The idea that any man who doesn't approve of homosexual behavior—specifically the desire to "make love" to the nastiest place on the human body, the exit hole for feces—is somehow secretly wanting to do the same thing is absolutely false. It is propaganda. I don't approve of a lot of things, such as bestiality, child molestation, necrophilia. That in no wise means I long to do them myself in my heart of hearts.

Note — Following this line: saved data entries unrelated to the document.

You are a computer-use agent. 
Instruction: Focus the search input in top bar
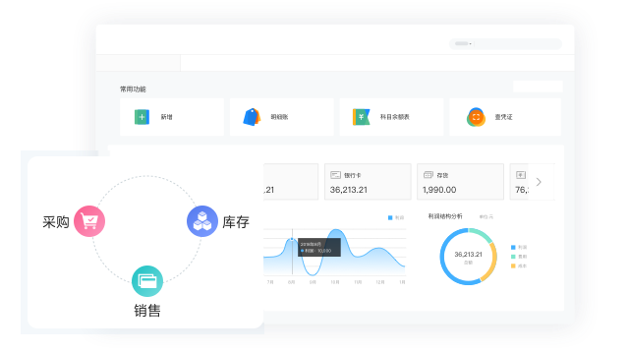[x=518, y=43]
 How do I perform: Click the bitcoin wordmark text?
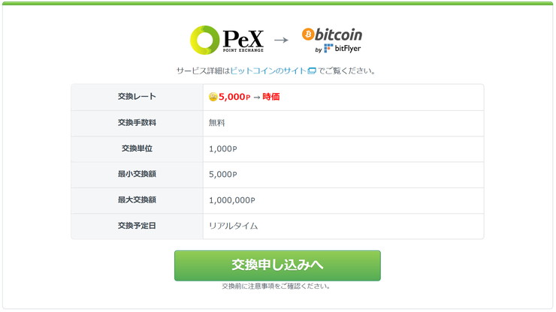[338, 35]
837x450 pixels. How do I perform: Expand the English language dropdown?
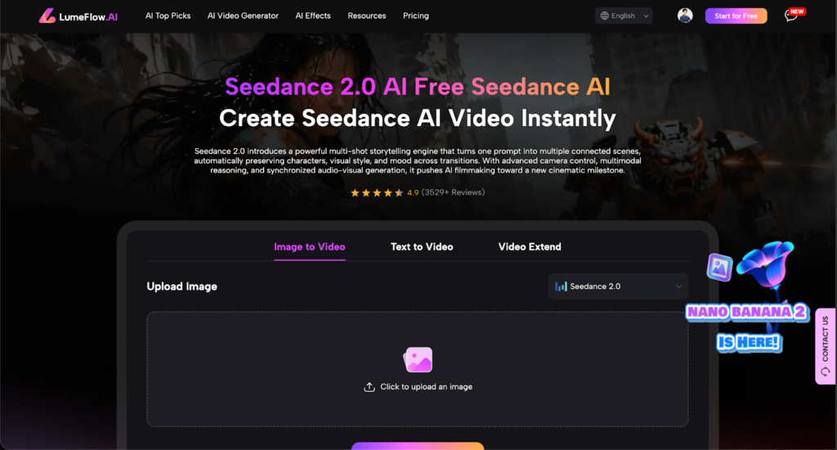click(624, 16)
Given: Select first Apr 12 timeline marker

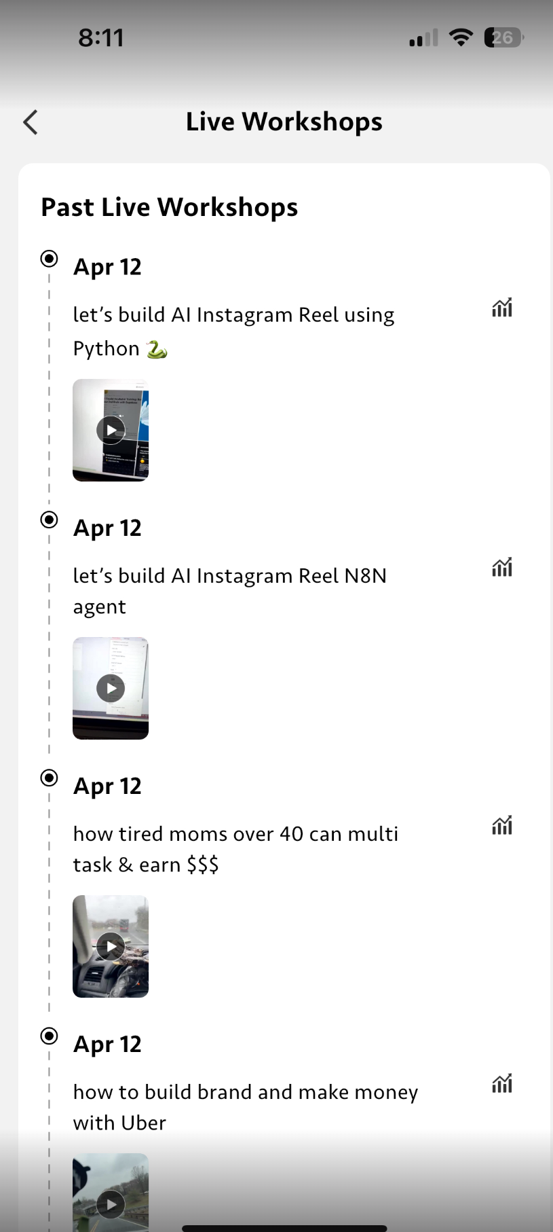Looking at the screenshot, I should coord(49,259).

I agree with you totally that homosexual behaviors are only one sin among many, such as adultery et al. The difference is that I do not see Adulterers parades, or people demanding that public schools teach kids that adultery is good and normal, or people demanding that ministers be arrested for naming adultery as sin, or people banning free speech by saying anyone who speaks out against adultery is guilty of "hate speech", of people demanding that "hate crime" legislation be enacted for crimes committed against adulterers.
Homosexual behaviors are certainly not "normal." Come on! The human sex organs have a purpose for their existence. Even if you don't believe in God you must realize that homosexuality is not something that would evolve to continue or improve the species. There is a solid reason why we have penises and vaginas and not just all of one and none of the other.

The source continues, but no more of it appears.